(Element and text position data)
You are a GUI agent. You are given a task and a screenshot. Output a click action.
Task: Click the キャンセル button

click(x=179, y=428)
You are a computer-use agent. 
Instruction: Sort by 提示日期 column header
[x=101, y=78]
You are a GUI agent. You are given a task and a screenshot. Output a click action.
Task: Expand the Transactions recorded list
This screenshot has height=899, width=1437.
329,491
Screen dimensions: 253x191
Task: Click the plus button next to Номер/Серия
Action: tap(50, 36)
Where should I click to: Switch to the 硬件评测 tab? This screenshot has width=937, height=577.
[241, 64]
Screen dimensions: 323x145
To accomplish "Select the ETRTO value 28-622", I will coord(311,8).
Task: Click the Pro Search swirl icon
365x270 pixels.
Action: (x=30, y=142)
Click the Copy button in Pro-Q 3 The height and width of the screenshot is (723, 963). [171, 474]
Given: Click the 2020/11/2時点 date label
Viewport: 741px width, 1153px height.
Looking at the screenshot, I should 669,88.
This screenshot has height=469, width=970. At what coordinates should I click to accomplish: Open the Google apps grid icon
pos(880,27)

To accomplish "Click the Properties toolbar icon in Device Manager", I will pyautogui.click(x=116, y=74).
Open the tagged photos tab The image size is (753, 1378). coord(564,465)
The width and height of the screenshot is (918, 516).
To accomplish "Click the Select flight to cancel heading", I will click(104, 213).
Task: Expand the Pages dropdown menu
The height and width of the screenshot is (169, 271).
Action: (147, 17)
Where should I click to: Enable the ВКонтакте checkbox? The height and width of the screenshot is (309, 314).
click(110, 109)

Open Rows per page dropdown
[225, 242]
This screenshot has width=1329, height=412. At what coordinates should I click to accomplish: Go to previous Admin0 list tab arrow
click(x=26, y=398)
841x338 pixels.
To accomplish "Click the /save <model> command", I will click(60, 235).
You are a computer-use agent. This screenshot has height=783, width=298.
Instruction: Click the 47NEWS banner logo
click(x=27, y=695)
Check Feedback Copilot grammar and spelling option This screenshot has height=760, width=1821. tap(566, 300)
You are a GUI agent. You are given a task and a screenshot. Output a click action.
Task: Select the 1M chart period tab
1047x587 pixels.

DIRECTIONS: Quote the stretch of the listing from its start through the line containing "Action: tap(50, 36)", word for word, with both ends included.

THE RESPONSE:
You are a GUI agent. You are given a task and a screenshot. Output a click action.
Task: Click the キャンセル button

click(x=179, y=428)
You are a computer-use agent. 
Instruction: Sort by 提示日期 column header
[x=101, y=78]
You are a GUI agent. You are given a task and a screenshot. Output a click action.
Task: Expand the Transactions recorded list
This screenshot has height=899, width=1437.
329,491
Screen dimensions: 253x191
Task: Click the plus button next to Номер/Серия
Action: tap(50, 36)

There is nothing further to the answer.